§ WORK INSTRUCTIONS
Both the line with "Çeviri Kitaplarım (279, 181)" and the line with "Product Backlog [link] (238, 367)" in the records below must appear in the output, along with every line between them, exactly and with nothing added.

■ ■ ■ ■ ■

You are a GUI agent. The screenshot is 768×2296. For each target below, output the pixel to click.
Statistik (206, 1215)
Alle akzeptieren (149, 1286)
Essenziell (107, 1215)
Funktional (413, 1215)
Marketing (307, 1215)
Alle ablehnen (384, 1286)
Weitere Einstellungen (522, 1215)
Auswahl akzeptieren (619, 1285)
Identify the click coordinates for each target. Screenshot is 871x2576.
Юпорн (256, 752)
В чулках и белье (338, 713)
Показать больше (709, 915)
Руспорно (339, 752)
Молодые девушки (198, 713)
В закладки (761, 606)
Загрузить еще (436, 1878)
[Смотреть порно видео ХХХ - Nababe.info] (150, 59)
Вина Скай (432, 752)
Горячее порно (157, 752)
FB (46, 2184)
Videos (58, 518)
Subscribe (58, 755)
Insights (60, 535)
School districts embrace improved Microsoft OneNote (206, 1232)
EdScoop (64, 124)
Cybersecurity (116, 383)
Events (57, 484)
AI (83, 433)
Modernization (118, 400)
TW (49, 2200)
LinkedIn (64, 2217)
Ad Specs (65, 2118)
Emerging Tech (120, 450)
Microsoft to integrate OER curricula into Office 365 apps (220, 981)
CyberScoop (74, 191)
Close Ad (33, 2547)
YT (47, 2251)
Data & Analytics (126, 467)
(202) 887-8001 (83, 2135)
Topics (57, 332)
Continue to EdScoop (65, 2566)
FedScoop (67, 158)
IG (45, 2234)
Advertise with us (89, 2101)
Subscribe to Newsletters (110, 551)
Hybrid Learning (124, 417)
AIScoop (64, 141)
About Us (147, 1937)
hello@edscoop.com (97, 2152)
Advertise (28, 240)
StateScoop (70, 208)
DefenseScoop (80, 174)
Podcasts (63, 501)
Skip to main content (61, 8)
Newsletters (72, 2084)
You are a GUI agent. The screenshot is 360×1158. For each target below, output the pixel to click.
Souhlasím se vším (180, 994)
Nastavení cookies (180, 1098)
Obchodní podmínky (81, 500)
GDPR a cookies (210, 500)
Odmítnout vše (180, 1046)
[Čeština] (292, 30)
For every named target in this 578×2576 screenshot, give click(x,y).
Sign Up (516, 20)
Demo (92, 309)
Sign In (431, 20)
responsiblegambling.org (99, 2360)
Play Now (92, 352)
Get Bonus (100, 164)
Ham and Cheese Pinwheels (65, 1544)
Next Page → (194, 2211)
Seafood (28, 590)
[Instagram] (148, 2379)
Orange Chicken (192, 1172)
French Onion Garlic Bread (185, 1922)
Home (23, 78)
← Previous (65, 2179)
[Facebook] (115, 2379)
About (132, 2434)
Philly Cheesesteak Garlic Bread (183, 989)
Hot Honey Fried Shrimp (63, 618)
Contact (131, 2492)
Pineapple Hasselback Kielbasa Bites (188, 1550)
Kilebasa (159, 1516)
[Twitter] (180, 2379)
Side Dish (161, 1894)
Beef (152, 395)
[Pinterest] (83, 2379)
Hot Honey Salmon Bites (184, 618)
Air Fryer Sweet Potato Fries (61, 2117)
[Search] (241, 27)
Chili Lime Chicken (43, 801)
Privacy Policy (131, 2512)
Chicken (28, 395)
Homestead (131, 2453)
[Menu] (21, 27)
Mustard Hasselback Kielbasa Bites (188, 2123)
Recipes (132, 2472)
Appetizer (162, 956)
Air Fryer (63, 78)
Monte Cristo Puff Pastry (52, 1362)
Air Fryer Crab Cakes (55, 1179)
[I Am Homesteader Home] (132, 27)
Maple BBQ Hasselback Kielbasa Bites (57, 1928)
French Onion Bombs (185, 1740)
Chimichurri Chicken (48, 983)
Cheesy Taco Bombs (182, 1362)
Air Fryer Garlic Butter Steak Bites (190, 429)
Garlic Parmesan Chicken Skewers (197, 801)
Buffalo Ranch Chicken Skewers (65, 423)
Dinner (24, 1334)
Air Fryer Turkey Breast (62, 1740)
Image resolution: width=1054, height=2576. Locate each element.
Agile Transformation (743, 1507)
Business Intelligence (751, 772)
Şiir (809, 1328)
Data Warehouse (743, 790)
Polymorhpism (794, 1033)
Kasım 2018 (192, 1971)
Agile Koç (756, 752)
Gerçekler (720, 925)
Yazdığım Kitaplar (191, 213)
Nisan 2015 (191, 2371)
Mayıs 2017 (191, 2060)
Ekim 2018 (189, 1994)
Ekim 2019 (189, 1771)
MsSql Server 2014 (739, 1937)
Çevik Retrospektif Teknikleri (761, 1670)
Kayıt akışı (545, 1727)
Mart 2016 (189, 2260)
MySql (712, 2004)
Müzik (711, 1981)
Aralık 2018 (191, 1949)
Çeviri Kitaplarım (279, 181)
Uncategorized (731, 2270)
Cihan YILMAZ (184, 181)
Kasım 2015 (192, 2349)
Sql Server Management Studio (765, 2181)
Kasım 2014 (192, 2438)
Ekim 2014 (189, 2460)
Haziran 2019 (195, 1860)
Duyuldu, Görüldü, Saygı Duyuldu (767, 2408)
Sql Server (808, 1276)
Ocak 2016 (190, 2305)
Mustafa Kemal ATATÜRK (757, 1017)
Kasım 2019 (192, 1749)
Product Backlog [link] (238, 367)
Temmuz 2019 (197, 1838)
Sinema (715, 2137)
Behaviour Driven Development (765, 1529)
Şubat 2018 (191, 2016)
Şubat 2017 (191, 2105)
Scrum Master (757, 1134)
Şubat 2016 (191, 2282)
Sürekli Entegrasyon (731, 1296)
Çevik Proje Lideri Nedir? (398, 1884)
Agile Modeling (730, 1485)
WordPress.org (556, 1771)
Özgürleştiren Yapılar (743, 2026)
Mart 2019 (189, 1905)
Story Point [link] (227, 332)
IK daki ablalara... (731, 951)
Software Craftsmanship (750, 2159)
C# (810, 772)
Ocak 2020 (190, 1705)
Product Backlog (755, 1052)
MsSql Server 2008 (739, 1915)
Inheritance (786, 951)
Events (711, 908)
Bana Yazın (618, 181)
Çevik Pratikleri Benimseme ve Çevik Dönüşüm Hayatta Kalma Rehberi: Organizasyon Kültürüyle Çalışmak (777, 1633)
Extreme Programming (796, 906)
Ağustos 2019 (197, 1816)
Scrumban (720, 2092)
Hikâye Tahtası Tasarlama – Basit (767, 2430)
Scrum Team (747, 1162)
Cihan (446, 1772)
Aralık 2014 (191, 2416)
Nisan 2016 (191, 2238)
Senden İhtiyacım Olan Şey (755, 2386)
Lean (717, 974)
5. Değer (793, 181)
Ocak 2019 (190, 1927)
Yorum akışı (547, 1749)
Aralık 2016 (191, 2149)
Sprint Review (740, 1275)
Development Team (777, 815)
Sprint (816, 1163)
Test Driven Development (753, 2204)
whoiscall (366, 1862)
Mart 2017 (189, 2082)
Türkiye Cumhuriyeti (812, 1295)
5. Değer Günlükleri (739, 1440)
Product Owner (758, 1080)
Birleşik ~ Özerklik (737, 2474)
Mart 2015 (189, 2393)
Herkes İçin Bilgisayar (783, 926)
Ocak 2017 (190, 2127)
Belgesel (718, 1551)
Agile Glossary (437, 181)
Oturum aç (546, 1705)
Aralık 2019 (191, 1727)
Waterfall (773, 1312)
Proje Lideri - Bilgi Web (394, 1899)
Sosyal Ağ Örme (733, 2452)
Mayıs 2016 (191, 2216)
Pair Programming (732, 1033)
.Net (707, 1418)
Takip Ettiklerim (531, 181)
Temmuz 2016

■ ■ ■ ■ ■

§ PROBLEM SOLUTION
Çeviri Kitaplarım (279, 181)
Uncategorized (731, 2270)
Cihan YILMAZ (184, 181)
Kasım 2015 (192, 2349)
Sql Server Management Studio (765, 2181)
Kasım 2014 (192, 2438)
Ekim 2014 (189, 2460)
Haziran 2019 (195, 1860)
Duyuldu, Görüldü, Saygı Duyuldu (767, 2408)
Sql Server (808, 1276)
Ocak 2016 (190, 2305)
Mustafa Kemal ATATÜRK (757, 1017)
Kasım 2019 (192, 1749)
Product Backlog [link] (238, 367)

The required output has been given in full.